What I'm envisioning is a helper function that would take a set of SamplingAlgorithm
s, let's say, run each on all of the inference gym problems, and then report some useful metrics, e.g. bias vs wallclock time (or number of gradient calls), plotted in a graph, so that it's as easy as possible to assess the performance of a given sampling algorithm.
Does something like this sound of interest? Has it already been done? If yes to the former, and no to the latter, it's something I'd be interested in contributing (a similar bit of code is in https://github.com/JakobRobnik/MicroCanonicalHMC/tree/master and could be ported over).
Why have this in Blackjax
- It would incentivize researchers to implement their algorithms in Blackjax, since algorithm comparison would then be streamlined.
- It would be useful to have more benchmarks for the existing algorithms
Follow up questions
Is inference gym available in jax? https://github.com/JakobRobnik/MicroCanonicalHMC manually ports it, but that wouldn't stay up to date if inference-gym were changed.
+1 to the suggestion. I think we should set up a new repository for that.
OK, I'll look into that. For now I might proceed by working in this repo, and then we can discuss splitting it out down the road based on the PR.
Basically what I'm thinking of is porting @JakobRobnik's code (https://github.com/JakobRobnik/MicroCanonicalHMC/blob/master/benchmarks/error.py), and making a function assess_sampling_algorithm
, that gives ess per sample across the different models. Nothing too fancy.
One reason to do this is that currently in Blackjax, it's not totally clear where to look to find the optimal strategy for both tuning and running a given algorithm. So for example, it would be nice for this to serve as a place to see how to run each algorithm with the best possible tuning.
So for example, it would be nice for this to serve as a place to see how to run each algorithm with the best possible tuning
For what it is worth, I'm very interested in this for https://github.com/jax-ml/bayeux, which follows some heuristics, but would welcome specifics.
OK, having investigated a little more, some notes (for myself, mainly).
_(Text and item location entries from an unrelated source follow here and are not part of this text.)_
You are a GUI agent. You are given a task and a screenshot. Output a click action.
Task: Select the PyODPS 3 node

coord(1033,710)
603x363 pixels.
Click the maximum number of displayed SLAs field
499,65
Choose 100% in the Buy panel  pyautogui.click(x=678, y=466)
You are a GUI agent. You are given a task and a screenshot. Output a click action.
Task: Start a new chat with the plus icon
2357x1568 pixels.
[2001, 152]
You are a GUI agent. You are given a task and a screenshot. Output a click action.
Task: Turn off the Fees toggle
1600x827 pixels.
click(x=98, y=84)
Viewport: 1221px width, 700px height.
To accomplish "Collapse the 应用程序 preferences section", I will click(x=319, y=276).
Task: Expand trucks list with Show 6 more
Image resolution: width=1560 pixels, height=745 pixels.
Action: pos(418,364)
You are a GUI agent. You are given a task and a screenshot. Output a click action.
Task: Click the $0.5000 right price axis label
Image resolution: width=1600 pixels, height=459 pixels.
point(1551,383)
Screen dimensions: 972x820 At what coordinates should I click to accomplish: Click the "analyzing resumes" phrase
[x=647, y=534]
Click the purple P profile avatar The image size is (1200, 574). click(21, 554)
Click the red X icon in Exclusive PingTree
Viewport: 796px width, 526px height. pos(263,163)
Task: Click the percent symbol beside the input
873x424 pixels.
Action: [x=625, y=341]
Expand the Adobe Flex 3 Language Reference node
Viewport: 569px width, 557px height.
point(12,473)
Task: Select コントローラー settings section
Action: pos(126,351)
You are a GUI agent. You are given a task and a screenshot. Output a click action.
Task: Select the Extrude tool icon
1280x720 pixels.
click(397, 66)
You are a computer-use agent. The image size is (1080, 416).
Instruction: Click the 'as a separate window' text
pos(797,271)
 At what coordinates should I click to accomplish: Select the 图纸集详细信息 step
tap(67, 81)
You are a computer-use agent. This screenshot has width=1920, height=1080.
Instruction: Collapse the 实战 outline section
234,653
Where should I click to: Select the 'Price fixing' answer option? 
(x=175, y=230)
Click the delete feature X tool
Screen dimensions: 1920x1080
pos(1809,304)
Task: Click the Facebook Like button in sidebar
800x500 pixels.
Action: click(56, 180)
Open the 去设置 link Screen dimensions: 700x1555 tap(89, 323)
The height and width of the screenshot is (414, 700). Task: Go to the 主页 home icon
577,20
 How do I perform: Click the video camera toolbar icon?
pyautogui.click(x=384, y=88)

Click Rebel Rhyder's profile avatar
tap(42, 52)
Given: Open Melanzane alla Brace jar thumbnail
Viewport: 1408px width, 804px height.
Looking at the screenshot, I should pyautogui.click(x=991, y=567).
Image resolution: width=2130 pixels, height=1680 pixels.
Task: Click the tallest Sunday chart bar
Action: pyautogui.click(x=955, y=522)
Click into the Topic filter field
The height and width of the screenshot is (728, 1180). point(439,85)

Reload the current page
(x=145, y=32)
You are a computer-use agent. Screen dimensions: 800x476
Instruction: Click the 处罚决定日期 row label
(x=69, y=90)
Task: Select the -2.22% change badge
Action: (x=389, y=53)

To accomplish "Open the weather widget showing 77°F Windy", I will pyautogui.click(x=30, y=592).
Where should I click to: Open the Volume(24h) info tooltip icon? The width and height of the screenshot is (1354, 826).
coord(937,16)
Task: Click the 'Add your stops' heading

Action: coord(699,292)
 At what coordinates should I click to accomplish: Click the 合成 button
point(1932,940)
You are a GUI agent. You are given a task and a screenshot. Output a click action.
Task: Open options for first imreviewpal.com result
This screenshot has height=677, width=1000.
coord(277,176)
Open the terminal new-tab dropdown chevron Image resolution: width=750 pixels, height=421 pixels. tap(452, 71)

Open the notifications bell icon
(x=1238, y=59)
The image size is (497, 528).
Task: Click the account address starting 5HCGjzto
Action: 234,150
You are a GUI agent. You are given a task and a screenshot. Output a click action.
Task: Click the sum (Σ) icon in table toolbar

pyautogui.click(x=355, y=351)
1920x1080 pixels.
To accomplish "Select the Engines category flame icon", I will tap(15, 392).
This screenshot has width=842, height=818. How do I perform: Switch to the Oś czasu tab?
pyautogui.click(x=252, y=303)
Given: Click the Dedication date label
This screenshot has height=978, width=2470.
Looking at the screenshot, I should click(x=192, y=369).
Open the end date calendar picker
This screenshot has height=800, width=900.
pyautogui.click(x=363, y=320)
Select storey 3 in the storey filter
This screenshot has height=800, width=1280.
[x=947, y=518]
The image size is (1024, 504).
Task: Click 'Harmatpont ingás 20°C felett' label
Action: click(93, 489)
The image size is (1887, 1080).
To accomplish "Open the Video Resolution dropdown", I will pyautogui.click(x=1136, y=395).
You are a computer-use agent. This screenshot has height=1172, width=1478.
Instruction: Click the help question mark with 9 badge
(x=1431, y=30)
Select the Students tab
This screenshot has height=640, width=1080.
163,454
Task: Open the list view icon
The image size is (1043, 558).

What I want is a function type InferenceGymModel -> ArrayOfSamples
, i.e. a function that takes an inference gym model and produces samples (of the appropriate dimensions, although Python's type system is too puny to enforce this), with the recommended adaptation, preconditioning, etc etc.
Then I want each of the sampling algorithms that is going be benchmarked in blackjax to have a corresponding function of this type, in a example_usage
directory or similar.
Then I'll have a function (InferenceGymModel, ArrayOfSamples) -> ESS_Estimate
(already written), and it will be straightforward to compute ESS for each pair of inference method and model, which I will plot in a pretty graph (ideally run by CI).
It's possible this overlaps a little with Bayeux, in which case maybe there's some common ground to exploit.
Some todos ad Divij and I work on this:
- add NUTS as an inference method to SamplingAlgorithms
- work out the best way to add various expectations (like <x^2>) to the inference gym classes
- work out the best way to add the ability to sample from the distribution to each inference gym model (basically as done in https://github.com/JakobRobnik/MicroCanonicalHMC/blob/master/benchmarks/targets.py but compatible with the inference gym classes, so maybe via a subclass)
- prepare a set of inference gym models (e.g. corresponding to https://github.com/JakobRobnik/MicroCanonicalHMC/blob/master/benchmarks/targets.py)